▶ **PASSAGE PROVIDED**:
_ _ _ _ _

Quick best practices question …
I have a number of models with a user_id attribute
I am using the acts_as_authenticated plugin which lets you use
something like current_user to extract the current user from the
session. I have used this in my controllers successfully.
Would it be “wrong” to use this as a model validation? How would I
make this accessible to the model? I can’t seem to get it to work from
within a model.
I’d like to write something that checks every model update, and
verifies ownership (previous owner is current owner)
Thanks in advance for your help
Astorian wrote:
Quick best practices question …
I have a number of models with a user_id attribute
I am using the acts_as_authenticated plugin which lets you use
something like current_user to extract the current user from the
session. I have used this in my controllers successfully.
Would it be “wrong” to use this as a model validation? How would I
make this accessible to the model? I can’t seem to get it to work from
within a model.
I’d like to write something that checks every model update, and
verifies ownership (previous owner is current owner)
Thanks in advance for your help
You are saying there is a user_idcolumn?
A model validation like this makes sense to me:
validates_each :user_id do |record, attr_name, value|
record.errors.add(attr_name, ‘cannot be changed by current user’)
unless User.current.id = value
end
User.current is supposed to give you the currently logged in user.
You would need to initialize the user_id on creation to pass this test.

_ _ _ _ _

▶ **DATA SECTION**:
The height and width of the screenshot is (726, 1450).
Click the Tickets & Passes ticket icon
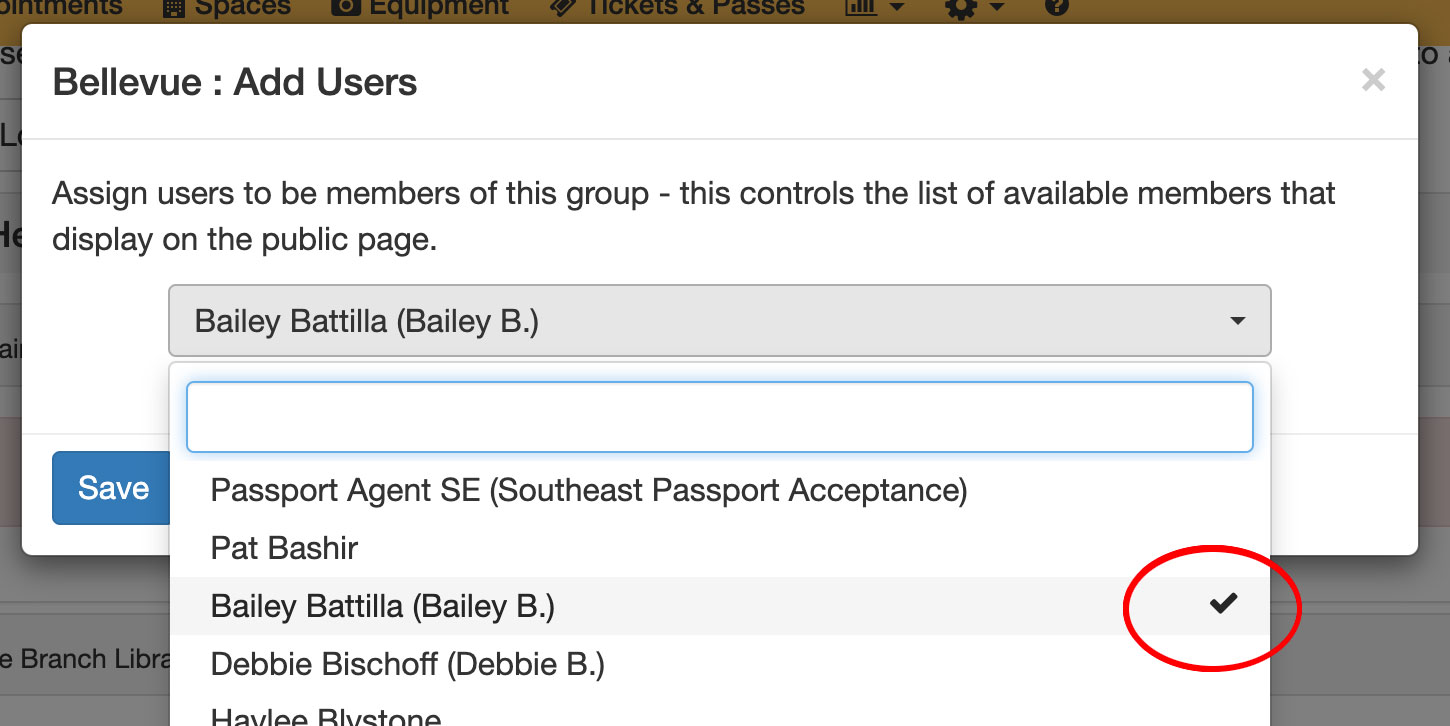coord(563,7)
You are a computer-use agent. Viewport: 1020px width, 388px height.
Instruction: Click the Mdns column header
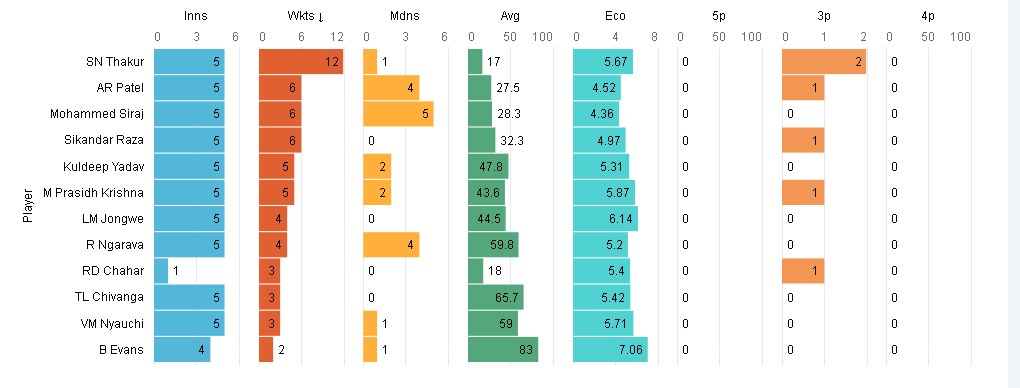tap(405, 17)
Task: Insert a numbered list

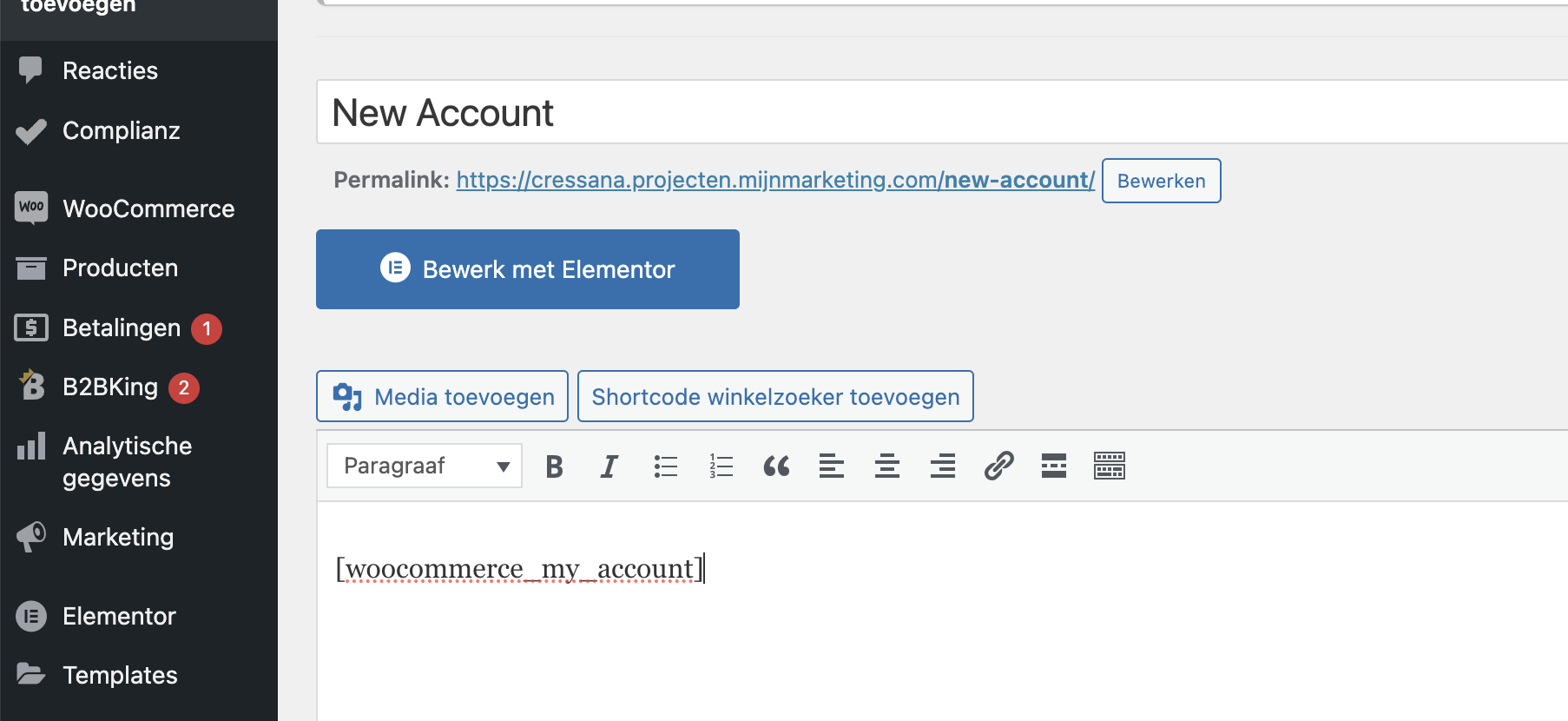Action: coord(721,466)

_ _ _ _ _

▶ **TASKS FOR THIS EXERCISE**:
1. List the block parameters of the validates_each call in the forum thread about checking record ownership in a model.
2. In the forum thread about checking record ownership in a model, which plugin does the original poster say they are using?
3. Write the next part of the forum thread about checking record ownership in a model, starting from its final sentence.

▶ **RESPONSES FOR EACH TASK**:
1. record, attr_name, value

2. The acts_as_authenticated plugin.

3.
Stephan
current_user is provided by acts_as_authenticated through the
following method:
def current_user
@current_user ||= (session[:user] &&
User.find_by_id(session[:user])) || :false
end
Because of the sessions usage, I don’t think you want to use model
validation.
In the controllers you can do current_user.widgets.find() (instead of
just Widget.find() ) which will only bring up authenticated items,
thanks,
C.
On Dec 10, 2:47 pm, Stephan W. [email protected]
Charles wrote:
current_user is provided by acts_as_authenticated through the
following method:
def current_user
@current_user ||= (session[:user] &&
User.find_by_id(session[:user])) || :false
end
The implementation of this current_user method could be changed when the
notion of current-user changes. At the moment, it looks like the current
user is the one who is logged in through cookies/sessions, and the form
of the restriction being sought looks to me to go by the idea of a
“current user”.
I would prefer not having to remember to use the “current-widgets
finder”, when there is another way.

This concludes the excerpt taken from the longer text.